Hummus is so quick to make at home and will become something you make time and time again. Enjoy my recipe for Easy Homemade Vegan Hummus.
Ever since I learned how to make hummus at home I make a lot! It’s so quick and easy, plus it can be updated to include different herbs and ingredients to make it a little more interesting. However classic style is my favourite. I prefer it a little bit chunkier than super smooth but being made at home means you can create it to your favourite consistency.
The reason I have called this vegan hummus is because this is a vegan recipe. I’m still surprised how many people don’t know it is vegan but love it. Not that it should make any difference but to some people it does.
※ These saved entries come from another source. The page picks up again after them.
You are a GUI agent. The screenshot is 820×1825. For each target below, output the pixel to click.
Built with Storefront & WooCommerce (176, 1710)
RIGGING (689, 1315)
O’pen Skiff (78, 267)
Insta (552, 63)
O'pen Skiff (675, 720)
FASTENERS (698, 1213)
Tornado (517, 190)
Step by step how to make Easy Homemade Vegan Hummus
1) To make hummus at home you only need 6 ingredients. Chickpeas, tahini, salt, garlic, olive oil and a lemon. Plus paprika to sprinkle on top if you want.
2) Drain the chickpeas and keep the water they were in aside. Add them to the blender.
3) Add the olive oil, salt, peeled garlic, lemon juice and tahini in to the blender to the chickpeas. I used my froothie blender as it is super powerful and the settings make it easy to control to create the perfect consistency.
4) Whizz up in the blender! Add a little extra of the chickpea water or olive oil if you want a smoother and runnier consistency.
5) Pour it out into a bowl and add a few spare chickpeas for decoration and then sprinkle with paprika and an extra drizzle of oil. Enjoy straight away with hot flatbread.
Homemade hummus is a delicious thing to add to a homemade glow bowl. To make your own rainbow salad which goes really well in a glow bowl click here to be taken to my Easy Vegan Rainbow Salad Recipe.
Happy Hummus day!
Easy Homemade Vegan Hummus
- 400 g tin of chickpeas Make sure to keep the liquid from the tins when you drain
- 2 teaspoons tahini
- 2 small cloves of garlic
- 5 tablespoons extra virgin olive oil
- 2 tablespoons lemon juice
- pinch of salt
- paprika (optional)
- Drain the chickpeas from the tin but keep the liquid for later. Rinse the chickpeas and keep a few chickpeas aside for decorations.
- Add the chickpeas into the blender along with 4 tablespoons of the chickpea water.
- Add the tahini, peeled garlic cloves, salt, extra virgin olive oil and fresh lemon juice.
- Blend until smooth. If it’s still a bit thick add a little extra chickpea water and oil to get the consistency you want.
- Spoon into a bowl and add the reserved chickpeas as decoration. Sprinkle with paprika and drizzle with extra olive oil. Serve straight away and enjoy.
Please note that the nutrition information provided above is approximate and meant as a guideline only.